(WHAT TO WORK ON)
Copy all of the records word for word.

(Data extracted from a collection)
= Beginning of Section =

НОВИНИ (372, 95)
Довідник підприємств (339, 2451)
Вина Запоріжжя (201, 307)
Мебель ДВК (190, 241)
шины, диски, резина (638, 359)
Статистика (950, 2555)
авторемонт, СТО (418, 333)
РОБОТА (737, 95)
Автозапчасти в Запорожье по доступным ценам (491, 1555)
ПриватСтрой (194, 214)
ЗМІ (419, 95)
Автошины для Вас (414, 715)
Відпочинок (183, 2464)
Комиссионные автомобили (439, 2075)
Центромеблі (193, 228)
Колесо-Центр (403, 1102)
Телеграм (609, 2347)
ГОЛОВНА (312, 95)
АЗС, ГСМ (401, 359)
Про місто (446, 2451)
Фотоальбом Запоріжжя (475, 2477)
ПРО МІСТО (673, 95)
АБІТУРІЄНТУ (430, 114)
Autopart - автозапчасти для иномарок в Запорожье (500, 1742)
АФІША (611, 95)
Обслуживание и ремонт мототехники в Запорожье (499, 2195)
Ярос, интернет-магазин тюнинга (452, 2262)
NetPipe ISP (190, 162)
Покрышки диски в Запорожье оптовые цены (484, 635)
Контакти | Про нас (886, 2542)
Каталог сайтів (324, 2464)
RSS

= End of Section =

(SOLUTION)
НОВИНИ (372, 95)
Довідник підприємств (339, 2451)
Вина Запоріжжя (201, 307)
Мебель ДВК (190, 241)
шины, диски, резина (638, 359)
Статистика (950, 2555)
авторемонт, СТО (418, 333)
РОБОТА (737, 95)
Автозапчасти в Запорожье по доступным ценам (491, 1555)
ПриватСтрой (194, 214)
ЗМІ (419, 95)
Автошины для Вас (414, 715)
Відпочинок (183, 2464)
Комиссионные автомобили (439, 2075)
Центромеблі (193, 228)
Колесо-Центр (403, 1102)
Телеграм (609, 2347)
ГОЛОВНА (312, 95)
АЗС, ГСМ (401, 359)
Про місто (446, 2451)
Фотоальбом Запоріжжя (475, 2477)
ПРО МІСТО (673, 95)
АБІТУРІЄНТУ (430, 114)
Autopart - автозапчасти для иномарок в Запорожье (500, 1742)
АФІША (611, 95)
Обслуживание и ремонт мототехники в Запорожье (499, 2195)
Ярос, интернет-магазин тюнинга (452, 2262)
NetPipe ISP (190, 162)
Покрышки диски в Запорожье оптовые цены (484, 635)
Контакти | Про нас (886, 2542)
Каталог сайтів (324, 2464)
RSS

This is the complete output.